### Work to complete
Please return each line of the records below unchanged, leaving out the pictures.

### Data for processing

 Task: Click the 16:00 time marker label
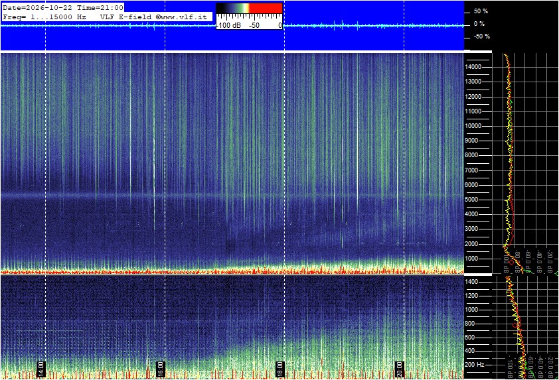pos(161,369)
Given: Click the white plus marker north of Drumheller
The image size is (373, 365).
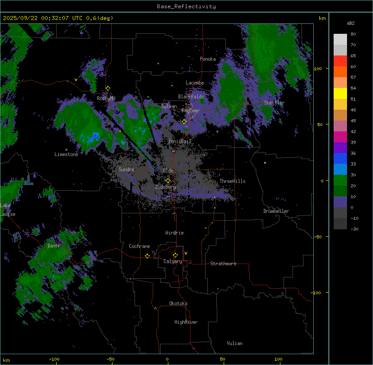Looking at the screenshot, I should click(x=265, y=163).
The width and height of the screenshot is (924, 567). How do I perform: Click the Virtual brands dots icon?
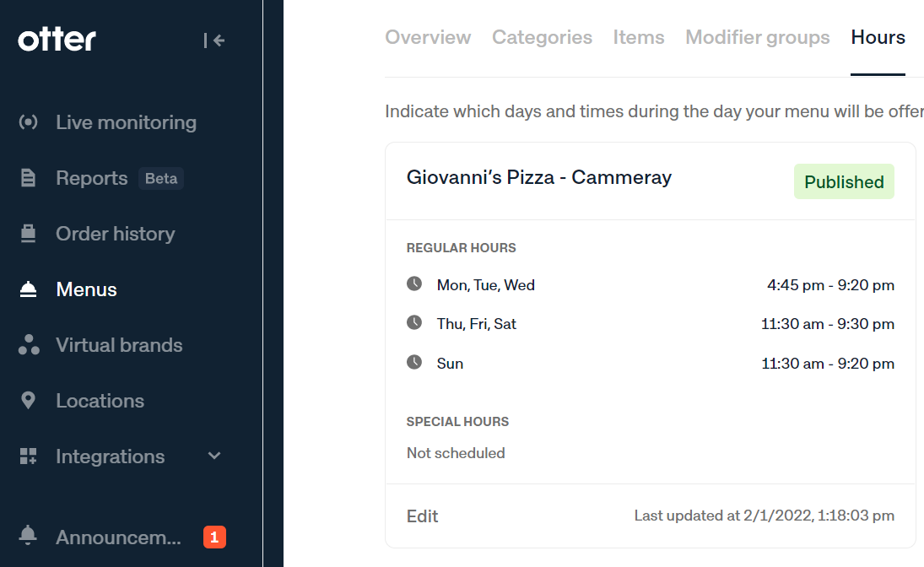point(29,345)
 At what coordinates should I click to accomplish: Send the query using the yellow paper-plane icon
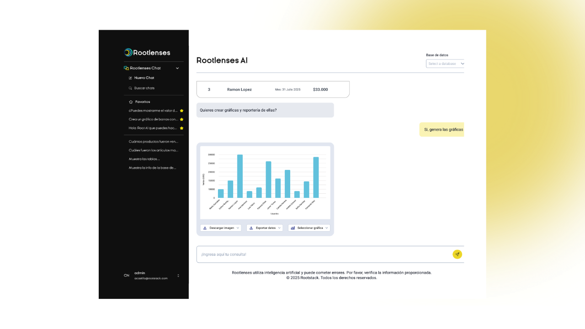(x=457, y=254)
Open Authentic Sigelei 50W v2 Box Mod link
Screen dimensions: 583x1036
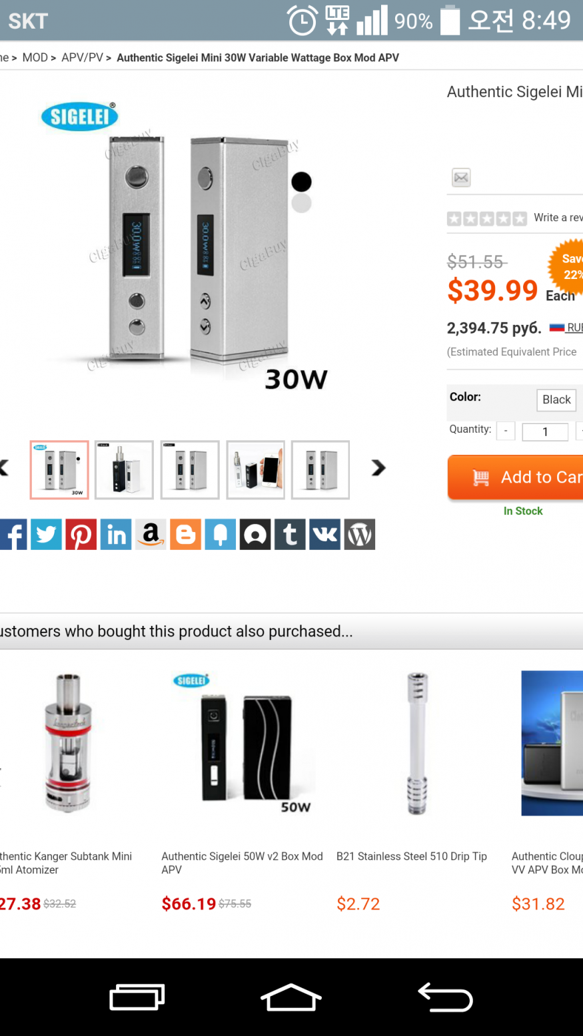[x=242, y=863]
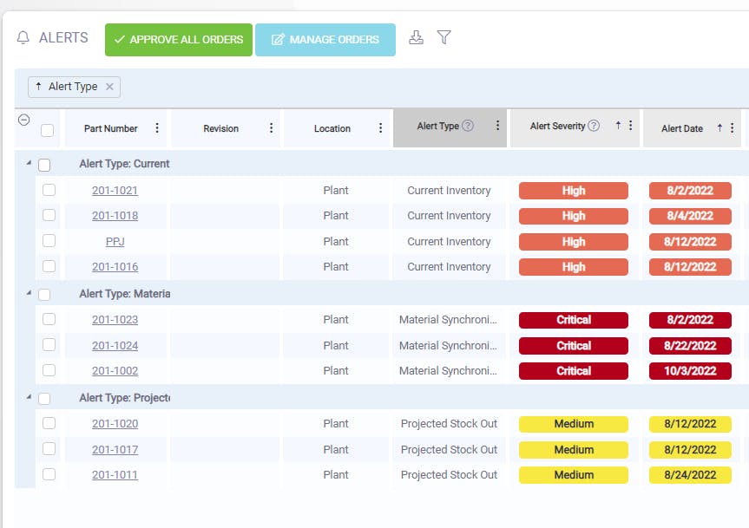Viewport: 749px width, 528px height.
Task: Sort by Alert Date column header
Action: tap(681, 128)
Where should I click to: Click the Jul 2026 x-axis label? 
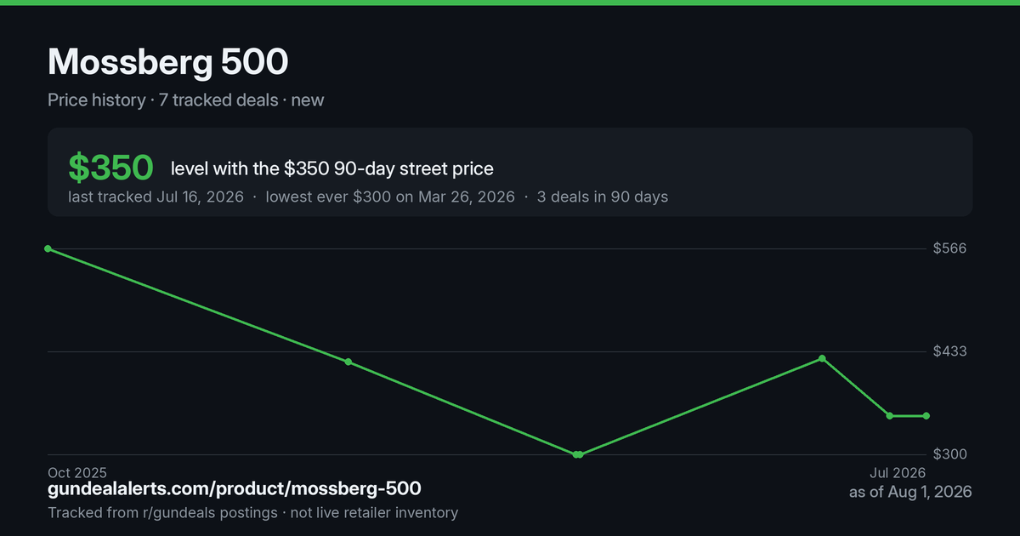(897, 472)
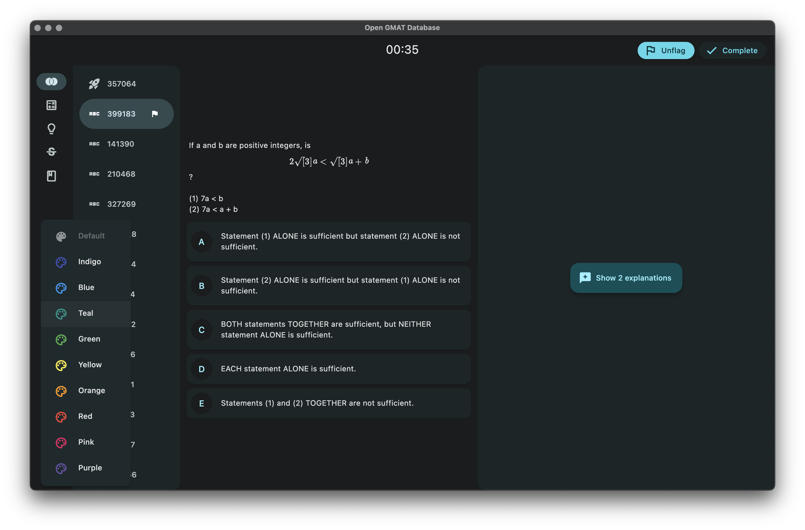Screen dimensions: 805x530
Task: Open the calculator icon in sidebar
Action: point(51,105)
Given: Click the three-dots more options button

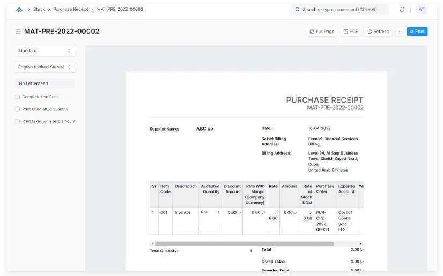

### The result
 Task: Click the 16:00 time marker label
pos(161,369)
Given: Click the white plus marker north of Drumheller
The image size is (373, 365).
Looking at the screenshot, I should click(x=265, y=163).
The width and height of the screenshot is (924, 567). How do I perform: Click the Virtual brands dots icon?
point(29,345)
 At what coordinates should I click to accomplish: Send the query using the yellow paper-plane icon
(x=457, y=254)
Open Authentic Sigelei 50W v2 Box Mod link
Screen dimensions: 583x1036
[x=242, y=863]
Viewport: 749px width, 528px height.
Task: Sort by Alert Date column header
Action: tap(681, 128)
Where should I click to: Click the Jul 2026 x-axis label? 
(897, 472)
Screen dimensions: 805x530
Task: Open the calculator icon in sidebar
Action: point(51,105)
Given: Click the three-dots more options button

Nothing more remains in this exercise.